--- Given entries ---
--- start ---

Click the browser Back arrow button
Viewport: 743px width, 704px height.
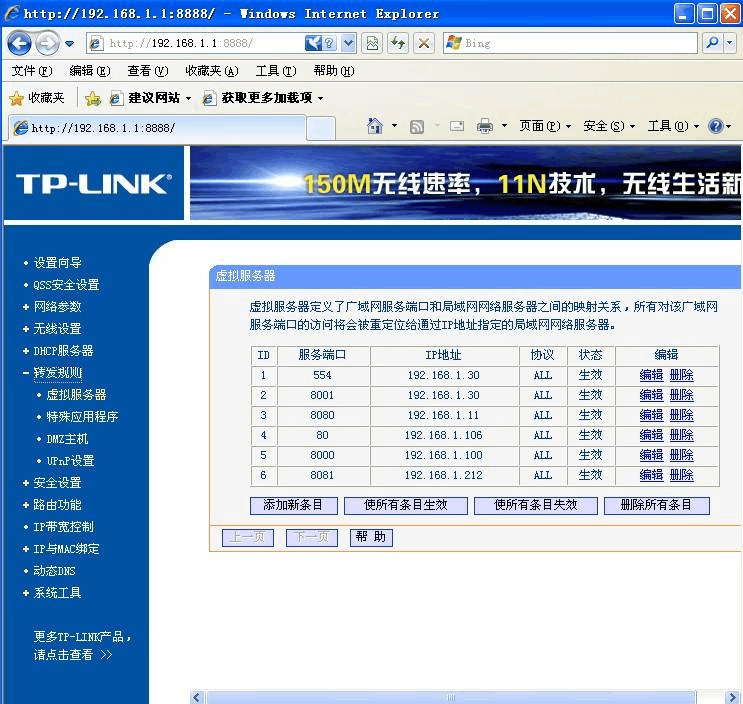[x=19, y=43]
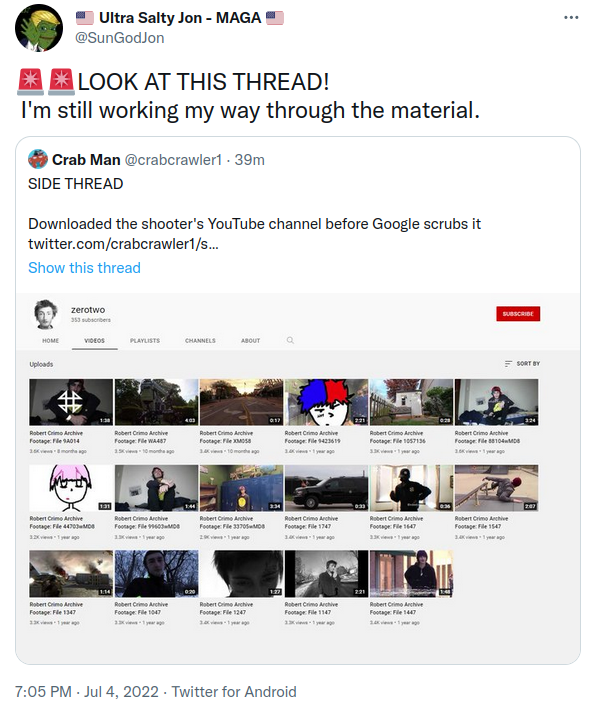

--- end ---
--- start ---

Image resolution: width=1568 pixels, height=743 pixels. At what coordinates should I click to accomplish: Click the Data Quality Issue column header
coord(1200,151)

--- end ---

--- Problem requirements ---
Can you retype the material from the line holding "Click the browser Back arrow button" through the line holding "[x=19, y=43]", both lines included, with the pictures left out?

--- Correct result ---
Click the browser Back arrow button
Viewport: 743px width, 704px height.
[x=19, y=43]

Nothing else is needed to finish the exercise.